**EXERCISES**:
**A.** Copy the stretch of the passage on heaven from "Indeed, it seems" through "over our creations.".
**B.** In the passage on heaven, condense the paragraph beginning "Indeed, it seems relevant" into a shorter version that keeps its main points.

I wonder if the thought of heaven plays a similar role in the lives of believers? Burdened with our own wrongs and those of the world at large, do we take comfort in the thought that one day we shall be elsewhere? Yes, the comfort may be diminished by the fact that we have to die first, but when we are sore and weary that may not bother us overmuch. When the earthly city is oppressive, the city of God is ever more inviting.

Indeed, it seems relevant to enquire whether heaven may not have been invented by human beings precisely for this comfort. Of course, even if we reject that specific reasoning, we have to accept, that like all religious concepts, including gods, heaven has been invented by human beings.  I mean that even if religious concepts point towards something real, they have in sober truth been invented by us: our human concerns and prejudices are all over our creations.

**INFORMATION SUPPLIED**:
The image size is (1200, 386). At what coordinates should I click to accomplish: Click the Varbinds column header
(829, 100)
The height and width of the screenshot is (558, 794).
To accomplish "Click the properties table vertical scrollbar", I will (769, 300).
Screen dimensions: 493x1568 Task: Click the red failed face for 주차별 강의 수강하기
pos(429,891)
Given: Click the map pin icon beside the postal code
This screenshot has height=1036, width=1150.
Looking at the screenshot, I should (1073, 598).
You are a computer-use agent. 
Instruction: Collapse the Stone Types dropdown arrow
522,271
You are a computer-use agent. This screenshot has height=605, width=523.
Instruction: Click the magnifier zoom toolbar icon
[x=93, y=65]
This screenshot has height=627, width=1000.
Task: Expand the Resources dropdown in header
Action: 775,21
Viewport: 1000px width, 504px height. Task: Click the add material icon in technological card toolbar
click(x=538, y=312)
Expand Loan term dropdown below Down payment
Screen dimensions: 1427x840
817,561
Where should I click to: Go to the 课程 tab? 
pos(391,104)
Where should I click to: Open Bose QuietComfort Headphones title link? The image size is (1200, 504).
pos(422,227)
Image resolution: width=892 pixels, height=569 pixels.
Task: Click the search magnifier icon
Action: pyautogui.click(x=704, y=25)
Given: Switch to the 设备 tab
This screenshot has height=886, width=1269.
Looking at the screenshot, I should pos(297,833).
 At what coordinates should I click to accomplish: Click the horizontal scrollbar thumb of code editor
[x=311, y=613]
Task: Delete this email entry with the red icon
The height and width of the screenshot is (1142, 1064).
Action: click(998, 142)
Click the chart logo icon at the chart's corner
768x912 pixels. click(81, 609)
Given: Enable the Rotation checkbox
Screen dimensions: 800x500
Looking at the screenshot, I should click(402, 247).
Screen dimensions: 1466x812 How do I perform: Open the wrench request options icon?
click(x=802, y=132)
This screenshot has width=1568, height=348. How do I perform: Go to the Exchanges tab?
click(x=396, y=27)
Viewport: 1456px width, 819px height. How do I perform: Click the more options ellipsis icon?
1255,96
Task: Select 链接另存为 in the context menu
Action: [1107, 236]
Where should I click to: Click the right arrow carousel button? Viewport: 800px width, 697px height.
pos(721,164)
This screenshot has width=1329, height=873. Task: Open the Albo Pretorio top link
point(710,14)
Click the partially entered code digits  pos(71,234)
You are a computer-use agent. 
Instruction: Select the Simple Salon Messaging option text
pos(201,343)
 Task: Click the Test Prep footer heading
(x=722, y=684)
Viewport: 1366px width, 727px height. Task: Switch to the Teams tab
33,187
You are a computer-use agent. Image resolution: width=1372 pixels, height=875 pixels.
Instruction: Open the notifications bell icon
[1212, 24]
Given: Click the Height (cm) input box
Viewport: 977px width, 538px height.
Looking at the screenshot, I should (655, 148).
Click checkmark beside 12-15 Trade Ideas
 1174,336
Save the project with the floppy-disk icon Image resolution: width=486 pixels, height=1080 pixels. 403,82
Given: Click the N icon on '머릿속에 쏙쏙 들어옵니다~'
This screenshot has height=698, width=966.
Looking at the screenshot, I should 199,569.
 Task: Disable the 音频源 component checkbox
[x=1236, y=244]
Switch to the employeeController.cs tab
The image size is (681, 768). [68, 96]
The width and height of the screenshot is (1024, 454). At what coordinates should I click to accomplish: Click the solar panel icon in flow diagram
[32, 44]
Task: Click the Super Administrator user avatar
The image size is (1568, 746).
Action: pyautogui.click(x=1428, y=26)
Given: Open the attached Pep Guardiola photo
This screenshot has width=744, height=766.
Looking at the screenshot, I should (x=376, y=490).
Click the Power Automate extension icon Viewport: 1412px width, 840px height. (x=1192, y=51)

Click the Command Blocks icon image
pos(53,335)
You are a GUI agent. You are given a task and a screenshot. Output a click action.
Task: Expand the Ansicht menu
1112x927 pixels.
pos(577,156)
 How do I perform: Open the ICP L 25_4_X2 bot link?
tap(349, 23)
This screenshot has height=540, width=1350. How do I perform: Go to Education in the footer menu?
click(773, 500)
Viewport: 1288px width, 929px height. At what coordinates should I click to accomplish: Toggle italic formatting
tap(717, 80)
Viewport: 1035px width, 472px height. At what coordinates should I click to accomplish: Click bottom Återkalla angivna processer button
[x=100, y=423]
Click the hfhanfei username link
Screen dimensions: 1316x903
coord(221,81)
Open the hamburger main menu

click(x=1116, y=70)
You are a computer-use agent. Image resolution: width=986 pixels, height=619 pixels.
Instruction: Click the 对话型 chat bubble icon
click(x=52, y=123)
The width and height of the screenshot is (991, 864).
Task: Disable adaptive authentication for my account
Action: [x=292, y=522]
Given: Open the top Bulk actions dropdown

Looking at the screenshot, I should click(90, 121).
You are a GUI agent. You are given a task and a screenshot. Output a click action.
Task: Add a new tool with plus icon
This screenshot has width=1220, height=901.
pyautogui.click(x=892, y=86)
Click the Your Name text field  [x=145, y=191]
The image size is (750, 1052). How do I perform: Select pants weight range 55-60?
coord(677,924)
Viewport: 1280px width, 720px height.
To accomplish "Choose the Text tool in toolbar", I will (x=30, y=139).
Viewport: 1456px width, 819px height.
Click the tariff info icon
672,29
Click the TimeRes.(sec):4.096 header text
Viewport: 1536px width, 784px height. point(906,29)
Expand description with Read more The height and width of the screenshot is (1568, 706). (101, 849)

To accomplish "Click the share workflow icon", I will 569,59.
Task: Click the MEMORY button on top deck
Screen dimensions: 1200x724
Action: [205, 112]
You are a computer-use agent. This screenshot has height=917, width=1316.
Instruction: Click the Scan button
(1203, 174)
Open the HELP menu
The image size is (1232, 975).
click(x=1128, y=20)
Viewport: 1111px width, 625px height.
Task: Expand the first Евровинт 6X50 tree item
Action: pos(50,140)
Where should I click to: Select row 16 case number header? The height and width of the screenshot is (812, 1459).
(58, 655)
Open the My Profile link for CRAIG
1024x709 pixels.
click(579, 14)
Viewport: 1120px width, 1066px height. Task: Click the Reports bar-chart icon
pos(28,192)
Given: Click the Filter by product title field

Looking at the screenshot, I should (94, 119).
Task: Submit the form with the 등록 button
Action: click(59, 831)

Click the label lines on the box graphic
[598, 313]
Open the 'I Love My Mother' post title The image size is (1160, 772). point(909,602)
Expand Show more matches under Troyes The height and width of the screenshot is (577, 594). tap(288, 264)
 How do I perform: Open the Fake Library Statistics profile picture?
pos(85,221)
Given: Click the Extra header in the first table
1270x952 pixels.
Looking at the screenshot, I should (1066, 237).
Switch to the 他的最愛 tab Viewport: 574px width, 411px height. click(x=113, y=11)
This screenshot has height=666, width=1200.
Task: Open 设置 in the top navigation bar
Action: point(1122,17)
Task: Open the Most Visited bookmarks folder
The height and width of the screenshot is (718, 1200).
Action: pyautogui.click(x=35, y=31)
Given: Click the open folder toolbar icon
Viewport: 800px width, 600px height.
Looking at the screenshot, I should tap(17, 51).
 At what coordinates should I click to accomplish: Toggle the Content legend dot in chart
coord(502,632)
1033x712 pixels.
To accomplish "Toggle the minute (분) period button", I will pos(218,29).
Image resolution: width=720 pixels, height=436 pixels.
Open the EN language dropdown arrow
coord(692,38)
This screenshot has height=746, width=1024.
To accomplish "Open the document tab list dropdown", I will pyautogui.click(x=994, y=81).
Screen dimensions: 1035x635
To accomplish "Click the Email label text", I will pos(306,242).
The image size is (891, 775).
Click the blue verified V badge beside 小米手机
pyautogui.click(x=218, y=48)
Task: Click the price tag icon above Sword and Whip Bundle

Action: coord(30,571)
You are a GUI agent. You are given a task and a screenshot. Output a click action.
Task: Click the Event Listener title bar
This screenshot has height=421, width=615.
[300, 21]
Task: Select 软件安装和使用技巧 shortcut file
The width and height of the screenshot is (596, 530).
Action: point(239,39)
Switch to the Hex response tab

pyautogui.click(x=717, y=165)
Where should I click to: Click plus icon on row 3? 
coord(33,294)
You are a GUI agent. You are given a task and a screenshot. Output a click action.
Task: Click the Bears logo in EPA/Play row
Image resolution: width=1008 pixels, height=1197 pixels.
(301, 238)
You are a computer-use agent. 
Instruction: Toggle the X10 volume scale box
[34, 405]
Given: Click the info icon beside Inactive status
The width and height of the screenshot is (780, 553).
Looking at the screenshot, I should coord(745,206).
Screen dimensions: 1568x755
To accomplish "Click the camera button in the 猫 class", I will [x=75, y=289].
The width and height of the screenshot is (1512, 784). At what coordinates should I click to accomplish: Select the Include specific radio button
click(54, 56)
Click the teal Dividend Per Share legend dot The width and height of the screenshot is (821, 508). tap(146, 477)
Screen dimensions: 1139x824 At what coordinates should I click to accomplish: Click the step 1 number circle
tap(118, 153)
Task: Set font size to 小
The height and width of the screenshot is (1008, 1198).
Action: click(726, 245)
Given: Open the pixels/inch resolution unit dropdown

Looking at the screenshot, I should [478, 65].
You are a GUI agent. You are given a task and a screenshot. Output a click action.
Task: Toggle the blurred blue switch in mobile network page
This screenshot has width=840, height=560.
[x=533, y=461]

**COMPLETE ANSWERS**:
**A.**
Indeed, it seems relevant to enquire whether heaven may not have been invented by human beings precisely for this comfort. Of course, even if we reject that specific reasoning, we have to accept, that like all religious concepts, including gods, heaven has been invented by human beings.  I mean that even if religious concepts point towards something real, they have in sober truth been invented by us: our human concerns and prejudices are all over our creations.

**B.** It is worth asking whether people invented heaven precisely for its comfort. Even if that reasoning is rejected, heaven, like gods and every other religious concept, was invented by human beings. Even if such concepts point toward something real, they are our creations and carry our human concerns and prejudices.